Sir – Your correspondents’ comments on planning and the Green Belt (Letters, September 25) call for a response.

 

It is too easy to blame the Green Belt for high house prices which are a consequence, amongst other things, of a growing demand for properties from people moving to Oxford, especially from London, demand from overseas investors, and the need for student accommodation.

 

As Peter Thompson acknowledges, the Green Belt is intended to protect the setting of Oxford, but it also protects the character of the historic city centre which by its nature cannot be expanded or comprehensively redeveloped and is likely to be put under intolerable pressure if expansion on the edge of the city is not restricted. One only has to think of Oxford’s never-ending traffic problems to appreciate this.

 

The claim that the Green Belt does not make the land enjoyable for the public is hard to appreciate when one thinks of the parks and sports fields, the footpaths (Oxford Green Belt Way), river banks and woodlands that it has helped preserve for recreational use.

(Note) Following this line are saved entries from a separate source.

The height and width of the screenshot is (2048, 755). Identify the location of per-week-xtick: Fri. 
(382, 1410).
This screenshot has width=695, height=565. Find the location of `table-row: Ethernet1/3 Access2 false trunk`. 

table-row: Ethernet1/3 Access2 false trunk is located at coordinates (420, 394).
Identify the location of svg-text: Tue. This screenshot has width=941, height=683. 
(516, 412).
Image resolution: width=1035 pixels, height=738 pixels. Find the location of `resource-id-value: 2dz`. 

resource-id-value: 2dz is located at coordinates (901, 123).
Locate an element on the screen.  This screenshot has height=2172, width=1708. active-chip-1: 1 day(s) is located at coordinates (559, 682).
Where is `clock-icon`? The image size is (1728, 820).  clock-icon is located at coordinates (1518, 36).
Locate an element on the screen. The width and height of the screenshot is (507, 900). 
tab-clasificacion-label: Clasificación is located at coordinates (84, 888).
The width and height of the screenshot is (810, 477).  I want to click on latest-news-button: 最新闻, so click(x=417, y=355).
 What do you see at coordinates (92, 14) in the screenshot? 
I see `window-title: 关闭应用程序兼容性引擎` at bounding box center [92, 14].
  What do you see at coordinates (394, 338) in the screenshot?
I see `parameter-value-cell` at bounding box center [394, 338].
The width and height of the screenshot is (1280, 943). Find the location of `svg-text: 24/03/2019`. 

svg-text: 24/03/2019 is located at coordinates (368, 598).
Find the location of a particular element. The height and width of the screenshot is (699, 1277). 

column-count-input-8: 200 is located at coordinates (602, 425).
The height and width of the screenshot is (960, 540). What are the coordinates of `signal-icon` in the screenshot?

My experience of the Green Belt is not of industrial farming but of smaller units now diversifying into places where you can pick fruit, take the kids to see animals, and generally enjoy the countryside without having to drive huge distances to do so.

 

Henry Brougham asks us to have faith in the planning system, but planning controls have been significantly weakened in recent years with “the presumption in favour of sustainable development”, whilst strategic planning has been replaced by the wishes of the business-led and unelected Local Enterprise Partnership (LEP). Regional and county-wide co-ordination has been swept aside in favour of studies such as the Strategic Housing Market Assessment (SHMA), produced by property consultants with no opportunity for public consultation or review.

 

Amongst what is left from the unpicking of all these planning controls, the Green Belt remains our one enduring bulwark against mounting development pressures and the unreasonable demands being placed on Oxford’s precious countryside.